Let's say I have a particular date like January 10, 2013
.
I'd like to be able to search a text or html document to see if it contains a reference to that date. I'd like to account for the date being in any of a number of formats, for instance:
1/10/2013
01/10/13
2013-01-10
10-Jan-2013
January 10, 2013
Jan 10, 2013
... should all produce a (+) matching result for January 10, 2013
.
I recognized that swapping the day-month order could be problematic, but I would be willing to accept a false positive result in this case, meaning:
01-10-2013
10-01-2013
... would both be acceptable for January 10, 2013
in my case.
Is there an established algorithm implemented in any language that performs this sort of generalized, but non-trivial, search? My preference would be something in Ruby or JavaScript, but I'd be interested in any well considered example. ADDENDUM #1
I see this code:
def validate_date(date_str)
valid_formats = ["%m/%d/%Y", "%m/%d/%Y %I:%M %P"]

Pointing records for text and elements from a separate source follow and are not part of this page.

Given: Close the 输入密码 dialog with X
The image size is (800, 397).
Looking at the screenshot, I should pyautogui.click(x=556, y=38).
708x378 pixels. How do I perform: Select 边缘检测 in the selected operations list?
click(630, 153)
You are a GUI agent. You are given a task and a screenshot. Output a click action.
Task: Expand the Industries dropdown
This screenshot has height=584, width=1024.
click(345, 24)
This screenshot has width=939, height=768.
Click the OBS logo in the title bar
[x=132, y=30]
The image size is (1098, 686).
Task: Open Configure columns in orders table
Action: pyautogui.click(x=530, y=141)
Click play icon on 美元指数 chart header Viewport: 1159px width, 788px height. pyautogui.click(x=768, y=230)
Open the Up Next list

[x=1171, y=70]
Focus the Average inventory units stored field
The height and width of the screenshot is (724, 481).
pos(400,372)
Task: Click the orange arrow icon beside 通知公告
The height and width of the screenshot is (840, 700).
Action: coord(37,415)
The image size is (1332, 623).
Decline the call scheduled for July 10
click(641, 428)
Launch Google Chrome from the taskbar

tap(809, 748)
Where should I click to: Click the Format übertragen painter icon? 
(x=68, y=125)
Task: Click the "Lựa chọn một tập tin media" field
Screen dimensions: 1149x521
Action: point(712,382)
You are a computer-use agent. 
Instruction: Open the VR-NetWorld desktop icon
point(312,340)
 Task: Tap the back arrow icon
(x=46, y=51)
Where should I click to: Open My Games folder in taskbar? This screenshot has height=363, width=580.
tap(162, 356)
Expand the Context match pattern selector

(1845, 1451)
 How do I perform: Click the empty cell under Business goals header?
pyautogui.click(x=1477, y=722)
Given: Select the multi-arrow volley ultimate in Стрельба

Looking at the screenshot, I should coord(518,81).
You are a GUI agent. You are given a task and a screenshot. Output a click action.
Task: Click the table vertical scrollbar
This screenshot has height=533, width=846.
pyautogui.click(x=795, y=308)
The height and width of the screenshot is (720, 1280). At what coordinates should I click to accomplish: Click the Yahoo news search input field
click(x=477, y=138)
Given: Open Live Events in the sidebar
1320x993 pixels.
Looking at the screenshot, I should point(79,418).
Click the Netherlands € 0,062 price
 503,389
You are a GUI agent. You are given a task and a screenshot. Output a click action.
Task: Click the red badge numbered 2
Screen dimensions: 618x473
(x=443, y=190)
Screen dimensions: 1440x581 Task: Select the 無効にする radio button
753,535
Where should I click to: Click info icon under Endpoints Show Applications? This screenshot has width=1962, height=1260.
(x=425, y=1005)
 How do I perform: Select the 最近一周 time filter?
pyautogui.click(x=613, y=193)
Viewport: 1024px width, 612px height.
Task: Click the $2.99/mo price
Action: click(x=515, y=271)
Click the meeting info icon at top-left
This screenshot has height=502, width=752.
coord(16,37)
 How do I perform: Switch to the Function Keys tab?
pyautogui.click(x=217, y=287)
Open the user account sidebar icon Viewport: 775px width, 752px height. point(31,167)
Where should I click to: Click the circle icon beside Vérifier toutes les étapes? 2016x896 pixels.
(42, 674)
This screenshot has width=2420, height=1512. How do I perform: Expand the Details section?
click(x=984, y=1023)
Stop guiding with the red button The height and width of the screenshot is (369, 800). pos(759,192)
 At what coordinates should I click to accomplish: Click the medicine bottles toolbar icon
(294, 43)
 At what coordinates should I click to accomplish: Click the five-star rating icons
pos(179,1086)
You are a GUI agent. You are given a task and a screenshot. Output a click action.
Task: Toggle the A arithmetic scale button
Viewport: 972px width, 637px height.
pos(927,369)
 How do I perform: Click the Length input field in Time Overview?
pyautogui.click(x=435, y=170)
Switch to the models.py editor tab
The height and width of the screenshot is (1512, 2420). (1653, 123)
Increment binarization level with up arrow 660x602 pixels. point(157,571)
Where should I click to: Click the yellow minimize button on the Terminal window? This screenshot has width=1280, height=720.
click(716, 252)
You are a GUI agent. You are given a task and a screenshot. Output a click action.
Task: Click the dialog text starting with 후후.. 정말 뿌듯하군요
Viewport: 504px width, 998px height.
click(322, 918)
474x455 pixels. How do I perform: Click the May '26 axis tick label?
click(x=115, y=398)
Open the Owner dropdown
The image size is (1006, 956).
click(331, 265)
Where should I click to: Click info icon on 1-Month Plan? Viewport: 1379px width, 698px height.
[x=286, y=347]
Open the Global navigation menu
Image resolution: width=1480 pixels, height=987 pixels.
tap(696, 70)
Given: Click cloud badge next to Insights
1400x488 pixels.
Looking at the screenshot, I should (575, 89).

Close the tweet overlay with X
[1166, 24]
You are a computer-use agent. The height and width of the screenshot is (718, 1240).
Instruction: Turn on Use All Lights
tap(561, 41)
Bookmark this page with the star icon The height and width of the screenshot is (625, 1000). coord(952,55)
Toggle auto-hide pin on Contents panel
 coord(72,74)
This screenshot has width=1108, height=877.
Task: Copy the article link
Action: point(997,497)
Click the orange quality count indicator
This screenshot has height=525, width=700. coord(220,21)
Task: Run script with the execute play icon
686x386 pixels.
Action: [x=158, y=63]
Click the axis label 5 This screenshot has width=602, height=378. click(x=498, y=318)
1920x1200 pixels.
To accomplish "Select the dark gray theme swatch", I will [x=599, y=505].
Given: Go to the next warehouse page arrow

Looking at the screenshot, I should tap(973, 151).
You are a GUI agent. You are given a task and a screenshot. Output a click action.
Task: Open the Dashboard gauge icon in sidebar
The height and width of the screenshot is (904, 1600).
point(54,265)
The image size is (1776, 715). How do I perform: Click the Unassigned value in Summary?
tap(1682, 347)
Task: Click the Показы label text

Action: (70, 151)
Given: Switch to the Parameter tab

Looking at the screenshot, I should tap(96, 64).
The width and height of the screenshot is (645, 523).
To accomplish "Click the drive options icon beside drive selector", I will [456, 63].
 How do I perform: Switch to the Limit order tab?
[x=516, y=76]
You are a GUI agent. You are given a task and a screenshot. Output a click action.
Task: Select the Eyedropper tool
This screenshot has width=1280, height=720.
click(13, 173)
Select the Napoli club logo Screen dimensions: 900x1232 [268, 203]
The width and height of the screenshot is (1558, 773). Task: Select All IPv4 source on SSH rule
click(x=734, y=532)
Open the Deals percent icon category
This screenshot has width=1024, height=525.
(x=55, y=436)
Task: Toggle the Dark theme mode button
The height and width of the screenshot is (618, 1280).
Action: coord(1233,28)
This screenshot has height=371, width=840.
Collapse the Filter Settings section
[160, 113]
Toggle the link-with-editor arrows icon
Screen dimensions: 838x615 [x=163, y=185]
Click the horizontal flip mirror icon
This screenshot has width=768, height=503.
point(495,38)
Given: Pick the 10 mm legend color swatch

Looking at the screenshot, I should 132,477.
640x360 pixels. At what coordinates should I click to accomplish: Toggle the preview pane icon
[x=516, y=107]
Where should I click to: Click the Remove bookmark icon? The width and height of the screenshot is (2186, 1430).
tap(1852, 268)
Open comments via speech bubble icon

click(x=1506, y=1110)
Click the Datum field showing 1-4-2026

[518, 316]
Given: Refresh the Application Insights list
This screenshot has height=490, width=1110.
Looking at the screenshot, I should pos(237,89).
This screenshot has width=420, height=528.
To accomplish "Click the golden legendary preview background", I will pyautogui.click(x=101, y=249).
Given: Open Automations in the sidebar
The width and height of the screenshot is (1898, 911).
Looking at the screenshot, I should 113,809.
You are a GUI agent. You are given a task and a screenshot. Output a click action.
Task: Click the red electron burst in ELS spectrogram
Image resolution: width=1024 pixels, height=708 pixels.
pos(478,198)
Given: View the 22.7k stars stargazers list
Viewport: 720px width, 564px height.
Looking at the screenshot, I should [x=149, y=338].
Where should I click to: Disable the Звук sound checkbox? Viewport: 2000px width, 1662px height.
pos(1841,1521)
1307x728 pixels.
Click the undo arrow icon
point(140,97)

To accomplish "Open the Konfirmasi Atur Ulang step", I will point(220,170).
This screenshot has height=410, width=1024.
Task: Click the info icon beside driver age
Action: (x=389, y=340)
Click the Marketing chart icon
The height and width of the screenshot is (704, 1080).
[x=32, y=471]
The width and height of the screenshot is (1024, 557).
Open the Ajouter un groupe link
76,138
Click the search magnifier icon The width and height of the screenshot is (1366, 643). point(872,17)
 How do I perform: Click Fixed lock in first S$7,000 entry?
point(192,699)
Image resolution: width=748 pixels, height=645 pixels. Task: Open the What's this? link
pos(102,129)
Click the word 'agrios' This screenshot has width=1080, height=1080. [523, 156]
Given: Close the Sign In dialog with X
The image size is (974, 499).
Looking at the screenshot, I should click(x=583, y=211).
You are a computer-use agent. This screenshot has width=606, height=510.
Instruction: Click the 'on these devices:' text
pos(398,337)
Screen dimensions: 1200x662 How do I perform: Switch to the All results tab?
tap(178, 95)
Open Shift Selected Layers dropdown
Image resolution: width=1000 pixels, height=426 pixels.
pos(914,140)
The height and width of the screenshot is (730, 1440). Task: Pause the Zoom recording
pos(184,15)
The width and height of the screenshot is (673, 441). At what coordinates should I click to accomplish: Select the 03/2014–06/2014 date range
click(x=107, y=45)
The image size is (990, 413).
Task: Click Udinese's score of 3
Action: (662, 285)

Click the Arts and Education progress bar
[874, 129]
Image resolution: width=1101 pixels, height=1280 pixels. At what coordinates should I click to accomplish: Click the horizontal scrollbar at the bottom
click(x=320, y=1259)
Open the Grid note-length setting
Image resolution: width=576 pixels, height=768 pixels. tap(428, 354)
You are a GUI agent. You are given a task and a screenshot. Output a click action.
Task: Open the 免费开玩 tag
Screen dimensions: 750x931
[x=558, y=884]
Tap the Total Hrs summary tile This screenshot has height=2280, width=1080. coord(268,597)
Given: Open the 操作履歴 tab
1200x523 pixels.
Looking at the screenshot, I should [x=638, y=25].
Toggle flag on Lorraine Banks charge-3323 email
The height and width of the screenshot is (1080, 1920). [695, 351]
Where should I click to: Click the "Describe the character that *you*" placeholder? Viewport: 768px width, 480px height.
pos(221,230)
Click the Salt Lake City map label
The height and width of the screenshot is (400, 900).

#see http://www.ruby-doc.org/core-1.9.3/Time.html#method-i-strftime for more
valid_formats.each do |format|
valid = Time.strptime(date_str, format) rescue false
return true if valid
end
return false
end
here.
... which would be good way to handle numerical representation of dates. This leaves Month names unaccounted for. With 1, 01, Jan, and January all representing the first month of the year, I am wondering if the large number of permutations has been well handled somewhere else.